Undermining the authorities' credibility and Shakespeare as "Our Everything"
The latest book reviewing doubts about Shakespeare's authorship has offered a fresh perspective on the nature of a clearly escalating problem. Along the way, it also revealed the common platform that unites all defenders of the Shakespearean mythology – from conservatives to liberals.
The new investigative book is prepared by Elizabeth Winkler, a young but already quite well-known American journalist. With two solid philological degrees (from Princeton and Stanford Universities) under her belt and regular publications in prestigious outlets such as The Wall Street Journal and The New Yorker.

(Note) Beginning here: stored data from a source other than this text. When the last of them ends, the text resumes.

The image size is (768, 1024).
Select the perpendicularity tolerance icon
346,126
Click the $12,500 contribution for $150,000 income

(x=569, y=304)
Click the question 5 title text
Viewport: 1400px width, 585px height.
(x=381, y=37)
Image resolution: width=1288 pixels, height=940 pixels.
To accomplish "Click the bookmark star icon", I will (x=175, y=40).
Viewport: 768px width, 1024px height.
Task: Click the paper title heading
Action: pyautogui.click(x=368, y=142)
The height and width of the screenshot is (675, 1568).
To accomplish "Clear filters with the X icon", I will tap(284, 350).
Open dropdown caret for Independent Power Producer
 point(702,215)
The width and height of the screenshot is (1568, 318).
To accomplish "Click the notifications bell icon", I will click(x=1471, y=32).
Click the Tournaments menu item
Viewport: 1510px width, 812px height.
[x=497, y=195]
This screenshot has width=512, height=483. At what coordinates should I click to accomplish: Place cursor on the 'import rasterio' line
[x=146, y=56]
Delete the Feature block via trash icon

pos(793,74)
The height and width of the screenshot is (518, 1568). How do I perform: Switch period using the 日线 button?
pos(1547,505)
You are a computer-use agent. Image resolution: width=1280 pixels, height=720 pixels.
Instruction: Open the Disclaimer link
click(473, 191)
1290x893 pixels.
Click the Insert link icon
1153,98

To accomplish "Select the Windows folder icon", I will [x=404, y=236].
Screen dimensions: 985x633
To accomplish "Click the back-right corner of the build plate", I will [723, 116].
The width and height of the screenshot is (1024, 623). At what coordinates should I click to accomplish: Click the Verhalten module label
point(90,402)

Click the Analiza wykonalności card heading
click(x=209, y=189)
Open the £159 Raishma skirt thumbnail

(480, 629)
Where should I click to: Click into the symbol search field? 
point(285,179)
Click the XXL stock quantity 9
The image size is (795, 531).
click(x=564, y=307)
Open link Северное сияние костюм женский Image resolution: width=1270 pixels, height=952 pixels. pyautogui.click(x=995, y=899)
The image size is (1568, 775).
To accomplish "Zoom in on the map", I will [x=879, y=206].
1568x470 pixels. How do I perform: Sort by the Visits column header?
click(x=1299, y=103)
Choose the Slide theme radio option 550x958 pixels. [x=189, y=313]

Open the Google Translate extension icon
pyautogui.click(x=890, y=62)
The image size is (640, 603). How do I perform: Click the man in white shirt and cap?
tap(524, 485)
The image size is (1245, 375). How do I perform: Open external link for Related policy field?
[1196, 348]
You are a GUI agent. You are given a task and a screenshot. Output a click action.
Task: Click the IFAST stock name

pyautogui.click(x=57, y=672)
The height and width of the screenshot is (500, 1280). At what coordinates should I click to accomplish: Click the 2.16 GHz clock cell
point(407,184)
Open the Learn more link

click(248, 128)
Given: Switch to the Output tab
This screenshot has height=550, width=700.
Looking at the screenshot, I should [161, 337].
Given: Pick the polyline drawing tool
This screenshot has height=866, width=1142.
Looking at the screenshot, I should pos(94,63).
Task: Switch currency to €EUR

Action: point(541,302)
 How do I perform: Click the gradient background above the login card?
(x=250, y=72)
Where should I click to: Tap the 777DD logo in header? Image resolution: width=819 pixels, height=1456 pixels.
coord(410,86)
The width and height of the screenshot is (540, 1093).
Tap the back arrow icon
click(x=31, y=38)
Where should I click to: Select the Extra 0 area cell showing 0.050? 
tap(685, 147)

However, she chose a deliberately provocative title for her book:
"Shakespeare Was a Woman and Other Heresies: How Doubting the Bard Became the Biggest Taboo in Literature." [o1]
In other words, it's hard not to notice that three key words in this title – Shakespeare, taboo, and heresy in science as a new religion – are a list of important themes that regularly and in various combinations emerge in the investigations of the kiwi arXiv website. Therefore, it's clear that ignoring the release of such a notable book here is simply impossible.
But before diving into the facts, observations, and conclusions of the journalist's quite substantial study, it makes sense to quote fragments of the critique. From those harsh, unflattering reviews that immediately fell upon the new book from different flanks of the political spectrum.
For instance, the conservative magazine The Spectator unequivocally considered the work a failure simply because the subject of research was chosen incorrectly [o2]:
Winkler’s comparison also exemplifies the ways that Shakespeare was a Woman and Other Heresies toggles between the grandiose and the banal. On the one hand this is a book on a grand scale with ambitions to engage with questions of evidence, free speech, social coercion and groupthink. On the other, it is a bathetic series of inconclusive and inconsequential fragments, built on pantomimically admiring or denigrating character sketches.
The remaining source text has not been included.